Rewrite the records from the line that contains "Task: Tap the male user's avatar photo" through the end, switching "avatar photo" to "profile picture" and keeping everything else unchanged. Leave the pictures out of your answer.

(Stored entries)
......
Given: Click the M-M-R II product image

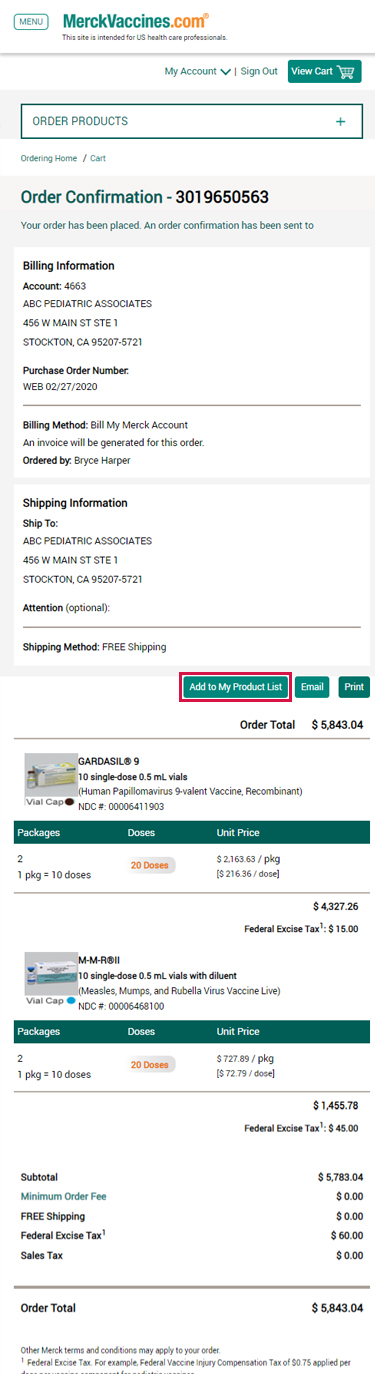Looking at the screenshot, I should pyautogui.click(x=50, y=978).
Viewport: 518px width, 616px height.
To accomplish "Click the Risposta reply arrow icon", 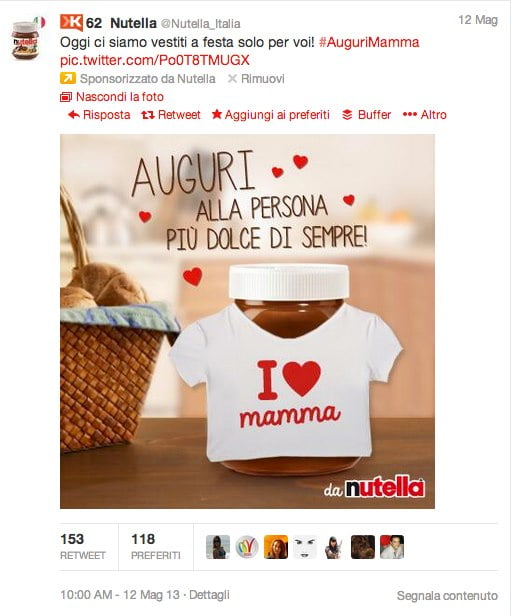I will pos(73,115).
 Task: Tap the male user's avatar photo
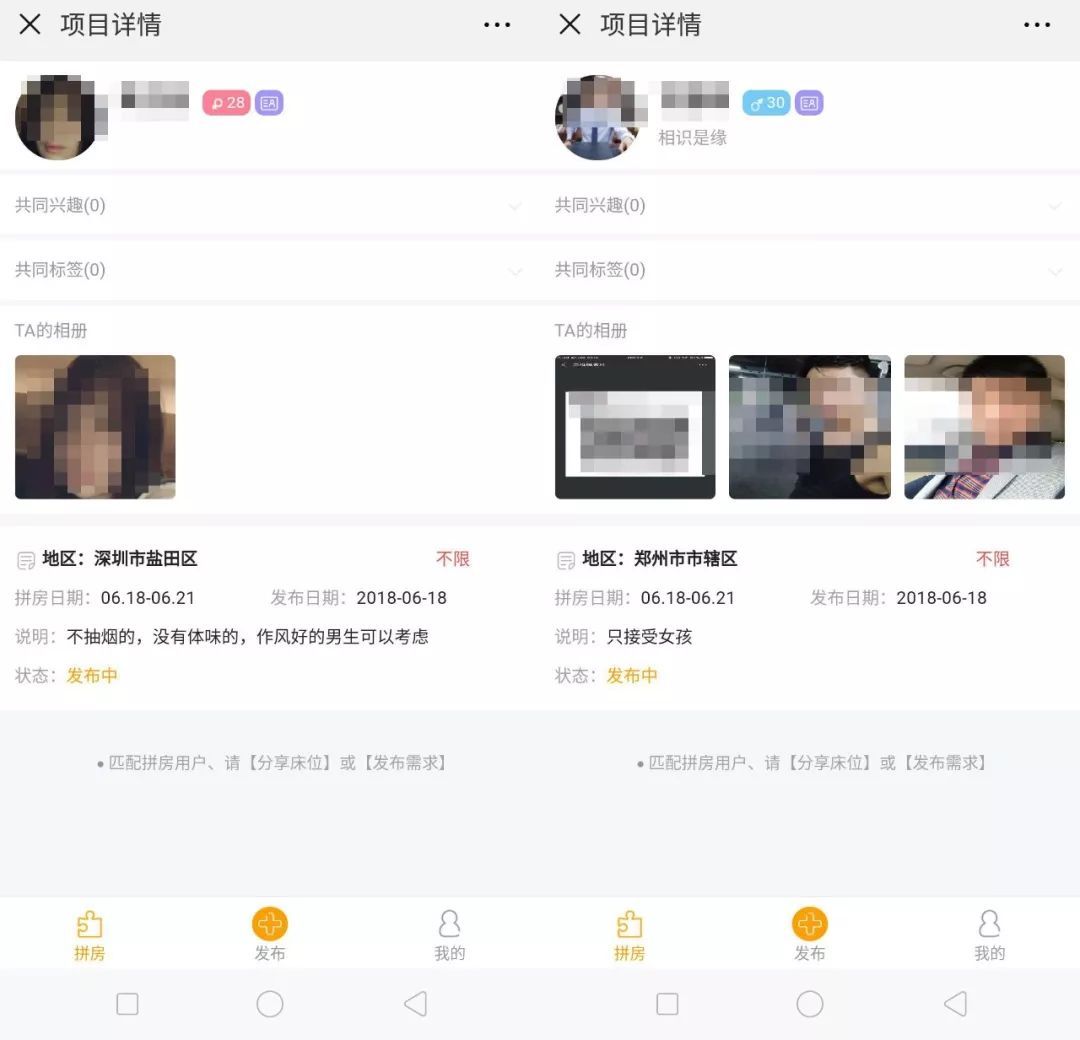(x=599, y=118)
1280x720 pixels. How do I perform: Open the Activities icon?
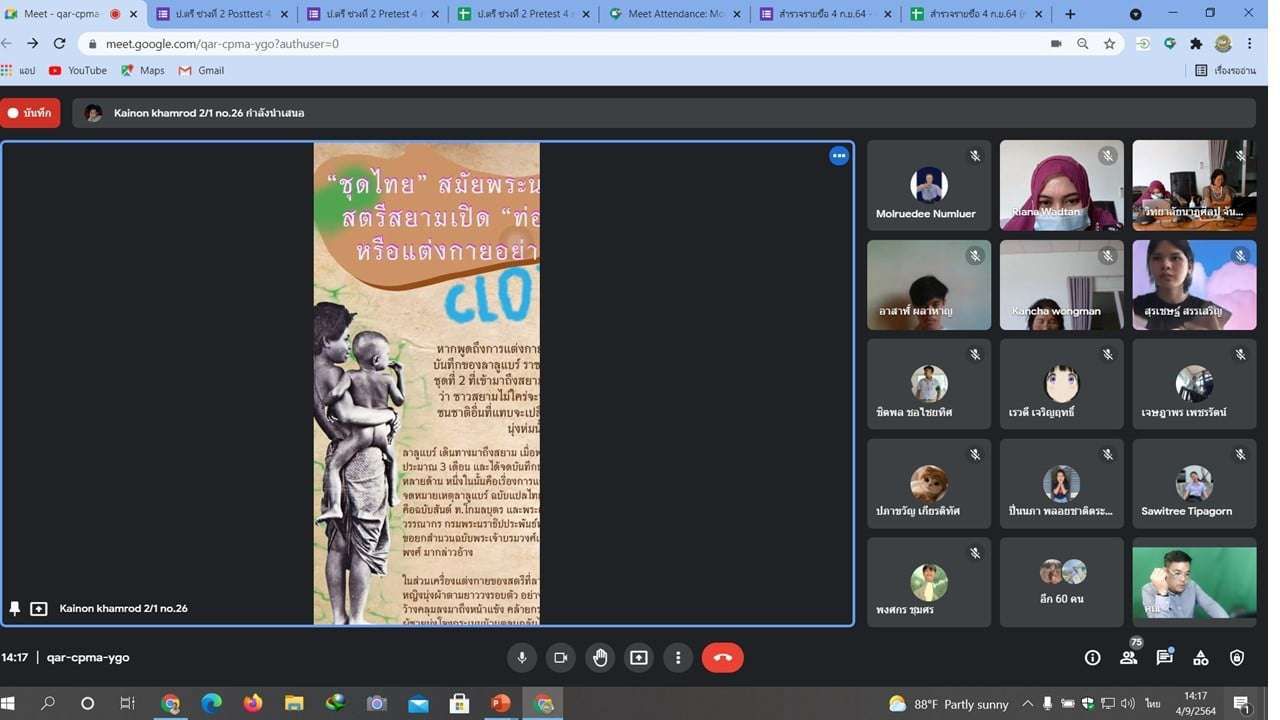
......
EXERCISE RESULT –
 Task: Tap the male user's profile picture
(x=599, y=118)
1280x720 pixels. How do I perform: Open the Activities icon?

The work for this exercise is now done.